INTELLIGENCE ÉCONOMIQUE

INTELLIGENCE ÉCONOMIQUE
INTELLIGENCE ÉCONOMIQUE

’intelligence économique

En cette fin de siècle, les entreprises évoluent dans un environnement mondial soumis à des transformations radicales. La fin de l’affrontement idéologique Est-Ouest entre deux entités dominantes marque l’avènement d’une nouvelle géographie économique caractérisée par la multiplicité des échiquiers d’action: l’échiquier de la mondialisation des échanges, sur lequel s’affrontent les entreprises multinationales, celui des zones économiques (Union européenne, Accord de libre-échange nord-américain, zone Asie-Pacifique), celui des économies nationales et celui des régions. Fait rarissime dans l’histoire économique mondiale, aucun pays ne domine, mais plusieurs nations s’opposent en une confrontation commerciale exacerbée.

> [Liste des tâches]:
1 > D'après le texte sur l'intelligence économique, quel fait rarissime dans l'histoire économique mondiale caractérise la période décrite ?
2 > Rédigez la suite du texte sur l'intelligence économique, en enchaînant après sa dernière phrase.

> [Entrées affichées]:
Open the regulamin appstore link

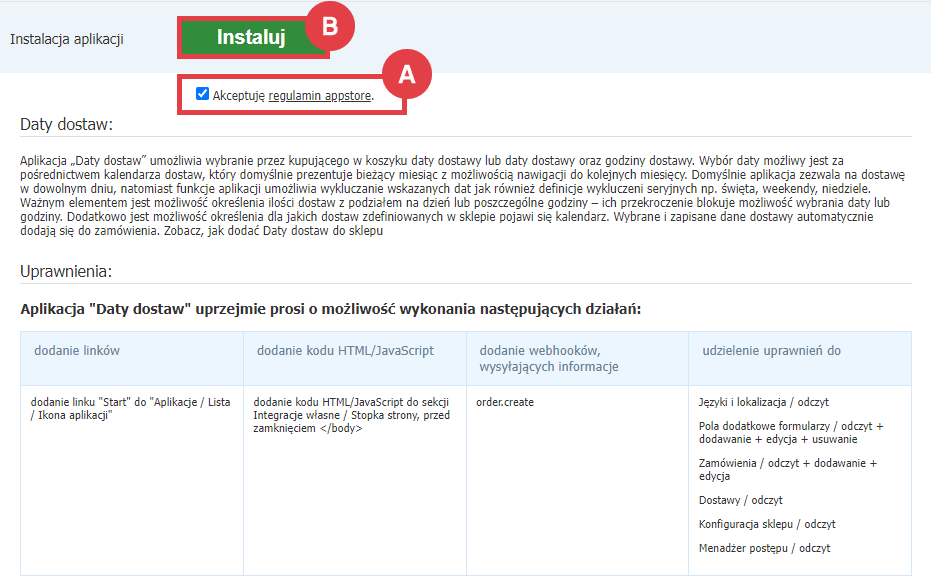click(320, 96)
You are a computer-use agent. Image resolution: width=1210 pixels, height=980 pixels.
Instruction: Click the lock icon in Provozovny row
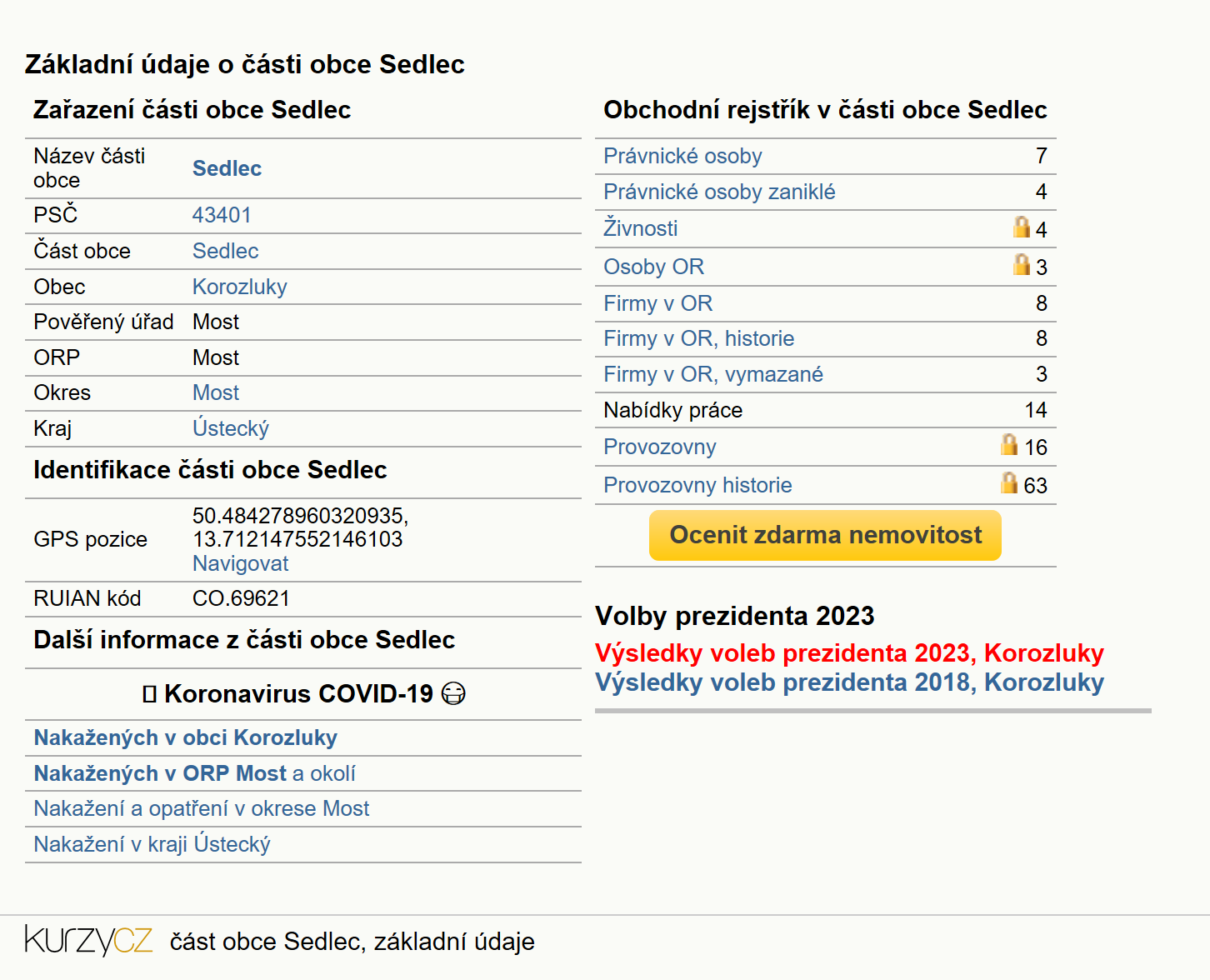click(x=1009, y=444)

> [Réponses aux tâches]:
1 > Aucun pays ne domine, mais plusieurs nations s'opposent en une confrontation commerciale exacerbée.

2 >
Les entreprises, les États et les régions, désormais engagés dans une logique paradoxale de coopération-concurrence, sont contraints de définir leurs stratégies en fonction d’une nouvelle grille de lecture et d’interprétation de cet environnement multiple, mouvant et imprévisible. L’efficacité de ces stratégies repose alors sur le déploiement de véritables dispositifs d’intelligence économique qui instituent le pilotage stratégique de l’information comme levier majeur au service de la performance économique et de l’emploi.

L’intelligence économique se définit comme l’ensemble des actions coordonnées de recherche, de traitement, de distribution et de protection de l’information utile aux acteurs économiques et obtenue légalement (Commissariat général du plan). Elle prolonge les différentes actions de veille et de protection du patrimoine, en intégrant précisément les stratégies d’influence et les réalités culturelles liées à chaque entreprise, à chaque région.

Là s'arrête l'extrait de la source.